Budaya
Politik
Azyumardi Azra ; Guru Besar Fakultas Adab dan Humaniora
UIN Syarif Hidayatullah
Jakarta
|
KOMPAS,
01 Februari
2018
Budaya politik (political culture) hampir
bisa dipastikan adalah aspek reformasi politik yang tidak berkembang
signifikan sepanjang masa transisi dan konsolidasi demokrasi Indonesia selama
hampir dua dasawarsa terakhir. Akibatnya, demokrasi Indonesia pasca-Soeharto
masih ditandai kelemahan mendasar yang membuatnya cacat (flaw democracy).
Berbagai aspek budaya politik, seperti
sikap, kepercayaan, dan sentimen, yang menciptakan tatanan dan makna pada
proses politik sering tidak cocok dengan demokrasi. Budaya politik yang juga
terkait asumsi dan tata aturan yang membentuk perilaku politik dalam sistem
politik acap kali tidak selaras dengan demokrasi.

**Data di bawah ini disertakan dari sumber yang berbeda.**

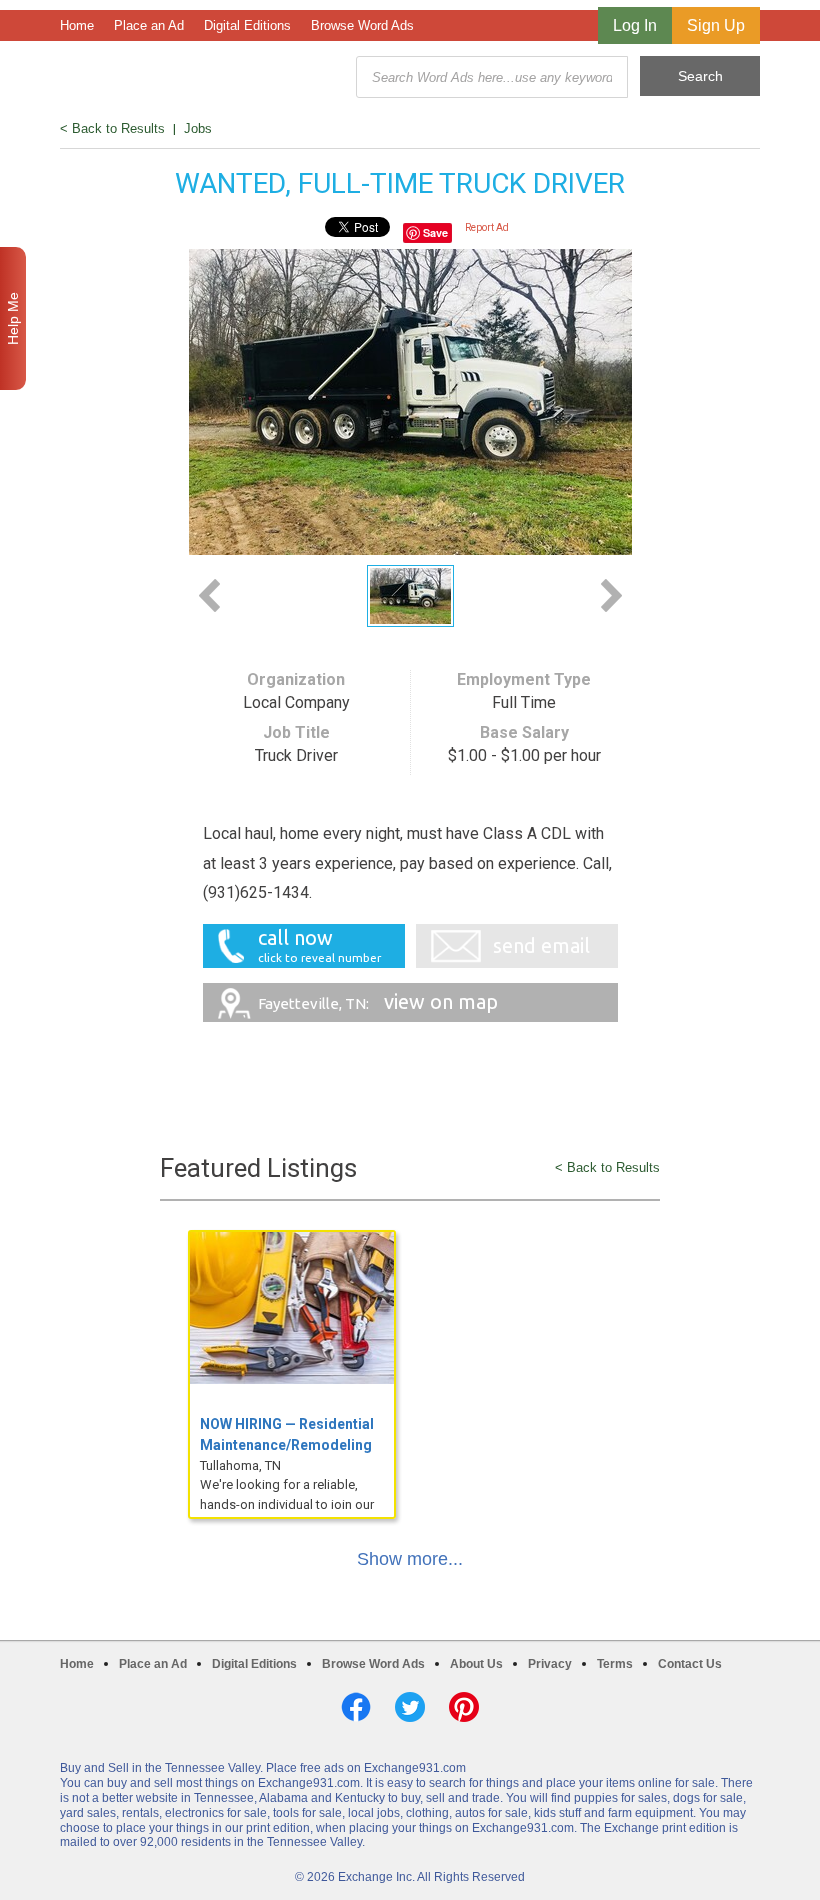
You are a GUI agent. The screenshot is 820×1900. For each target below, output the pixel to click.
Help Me (13, 318)
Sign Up (716, 25)
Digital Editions (247, 25)
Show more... (410, 1559)
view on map (378, 1001)
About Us (476, 1664)
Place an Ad (149, 25)
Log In (635, 25)
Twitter (410, 1707)
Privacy (550, 1664)
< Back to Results (112, 128)
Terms (615, 1664)
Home (77, 25)
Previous (209, 595)
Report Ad (487, 227)
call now (319, 945)
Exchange (202, 77)
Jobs (198, 128)
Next (611, 595)
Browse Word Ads (362, 25)
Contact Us (690, 1664)
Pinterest (464, 1707)
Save (435, 232)
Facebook (356, 1707)
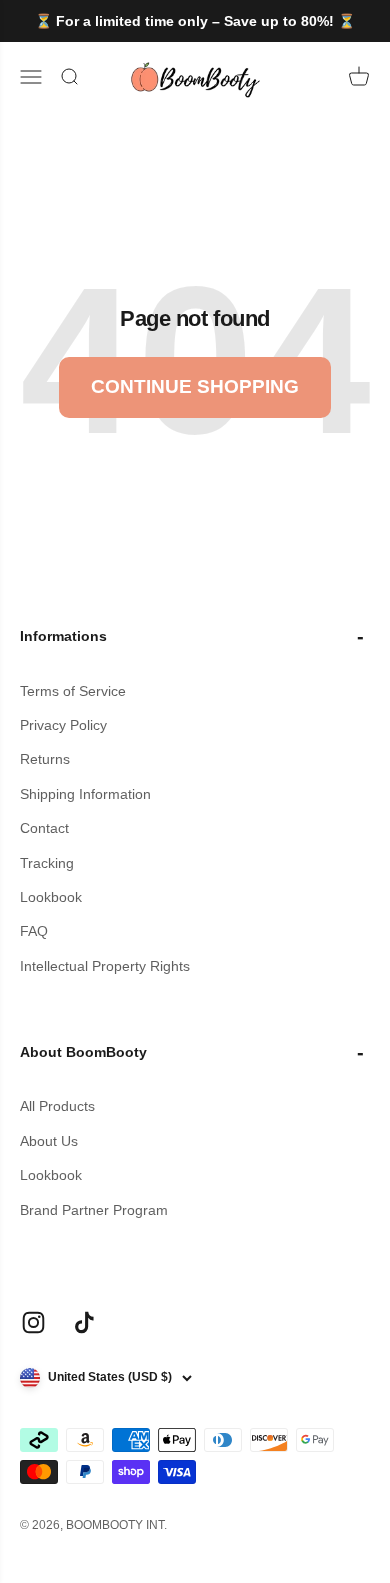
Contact (44, 828)
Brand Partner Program (94, 1210)
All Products (57, 1106)
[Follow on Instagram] (33, 1322)
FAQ (34, 931)
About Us (49, 1141)
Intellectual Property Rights (105, 966)
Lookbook (51, 897)
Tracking (47, 863)
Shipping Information (85, 794)
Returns (45, 759)
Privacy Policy (63, 725)
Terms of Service (73, 691)
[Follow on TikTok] (84, 1322)
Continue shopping (195, 386)
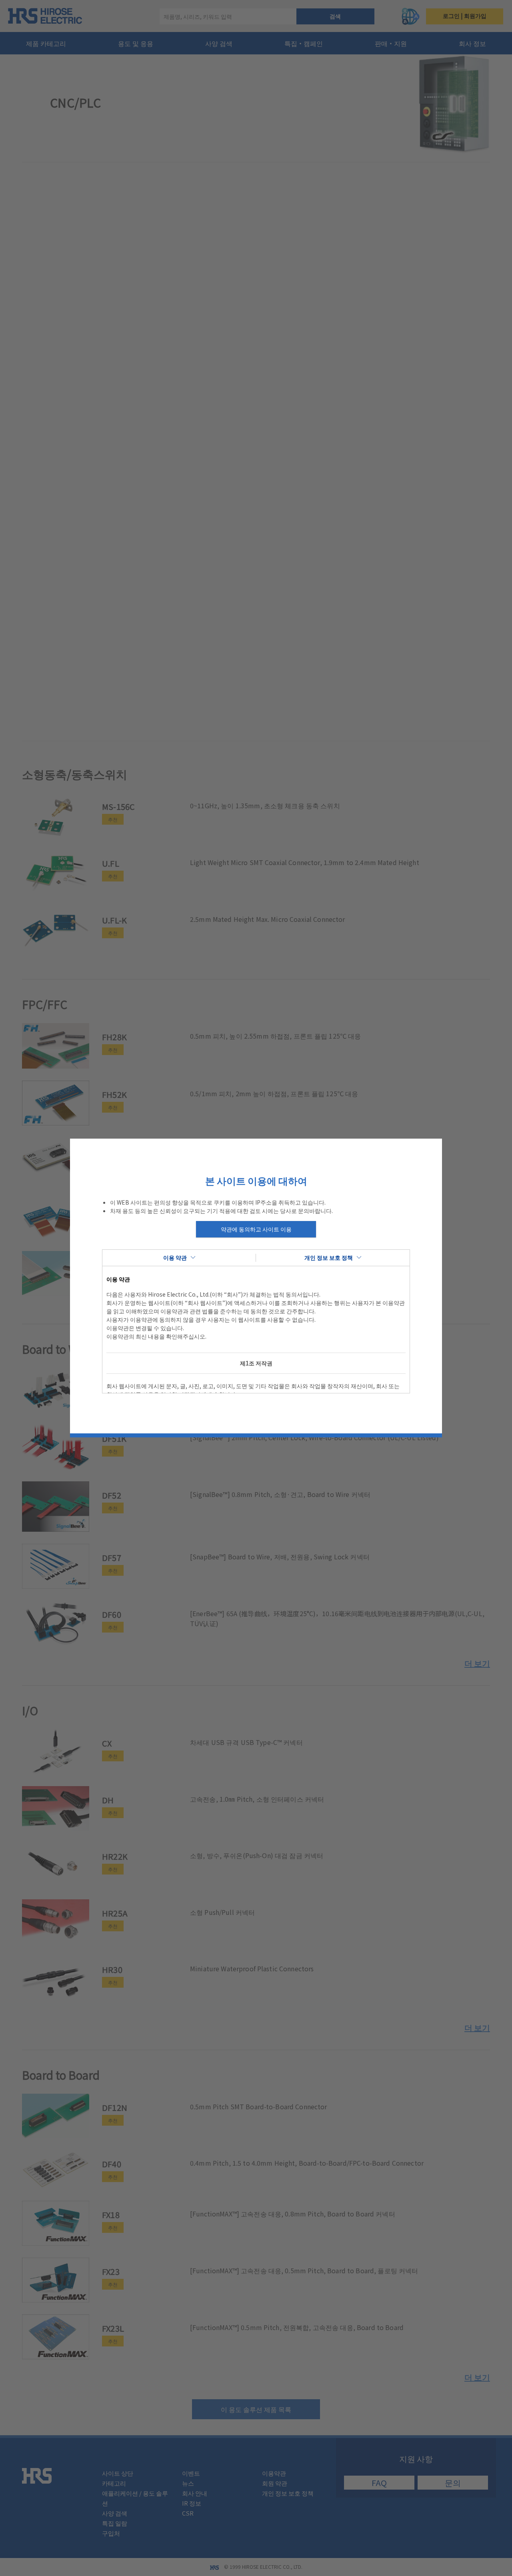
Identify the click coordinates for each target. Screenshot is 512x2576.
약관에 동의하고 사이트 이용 (256, 1229)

Indonesia boleh bangga dengan pencapaian
demokrasi lewat pemilihan umum yang terselenggara sejak 1999. Indonesia
sangat kaya pemilu, seperti pemilihan legislatif (pileg) yang sudah empat
kali menjelang lima kali (1999, 2004, 2009, 2014, dan segera 2019). Lalu,
pemilihan presiden secara langsung (2004, 2009, 2014, dan tak lama lagi
2019). Selain itu, masih ada pemilihan kepala daerah (pilkada) sejak 2005
yang pada 2018 dilaksanakan di 171 daerah (provinsi dan kabupaten/kota).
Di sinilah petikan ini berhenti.